The destroyer left Singapore for the last time on January 28 and protected two convoys during their passage through the Sunda Strait in the following days . On February 5, she left the theater of war in Malaya / Dutch East Indies for good and went to Colombo in a convoy consisting of two merchant ships . There she was assigned to the East India Station of the Royal Navy on February 11 and thus part of the British East India Fleet. There she spent the rest of February and March as an escort for the old aircraft carrier Hermes .
In March 1942 the advancing Japanese had conquered Burma and the Royal Navy lost control of the Bay of Bengal . At the end of March, the British High Command received information that suggested an imminent attack by the enemy fleet on Ceylon . Admiral Sir James Somerville then gathered the units at his disposal south of Ceylon and waited there for the arrival of the Japanese, in the hope of being able to involve their carrier forces, which were superior during the day, in a night battle. The fleet cruised for three days until April 2 without the Japanese showing up. Due to a lack of fuel, the fleet then canceled the operation and ran to the Addu Atoll in the Maldives to refuel . Before that, however, Admiral Somerville released the Hermes along with the vampires to Trincomalee , where the porter was supposed to equip himself for the planned invasion of Madagascar . But then the Japanese fleet carried out its attack in the Indian Ocean later than expected. When the Japanese porter associations approached Ceylon on April 8, Hermes and Vampires left the port of Trincomalee that night and escaped the attack that took place the following day by fleeing south. After the attack, the two ships set course back to Trincomalee, but were spotted by Japanese scouts.
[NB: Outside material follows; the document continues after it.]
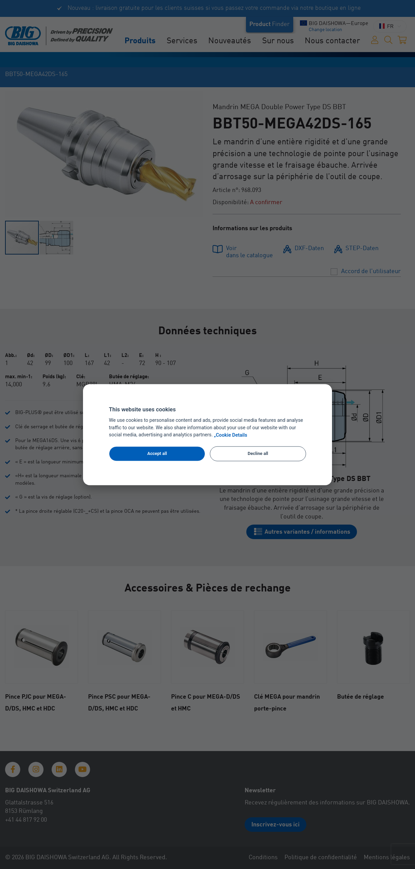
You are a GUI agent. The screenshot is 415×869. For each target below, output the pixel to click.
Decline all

At around 10:35 a.m. on the morning of April 9, the carrier and destroyer were attacked by 85 dive bombers. The Hermes received numerous hits and sank within twenty minutes, whereupon the remaining attackers pounced on the vampires . The destroyer broke in two after a direct hit and sank within ten minutes to the position 7 ° 35 ′ 0 ″ N , 82 ° 5 ′ 0 ″ E , the commander and eight crew members died or were fatally wounded. The rest of the crew was picked up by local boats and the hospital ship Vita . Some were also able to swim to the nearby coast.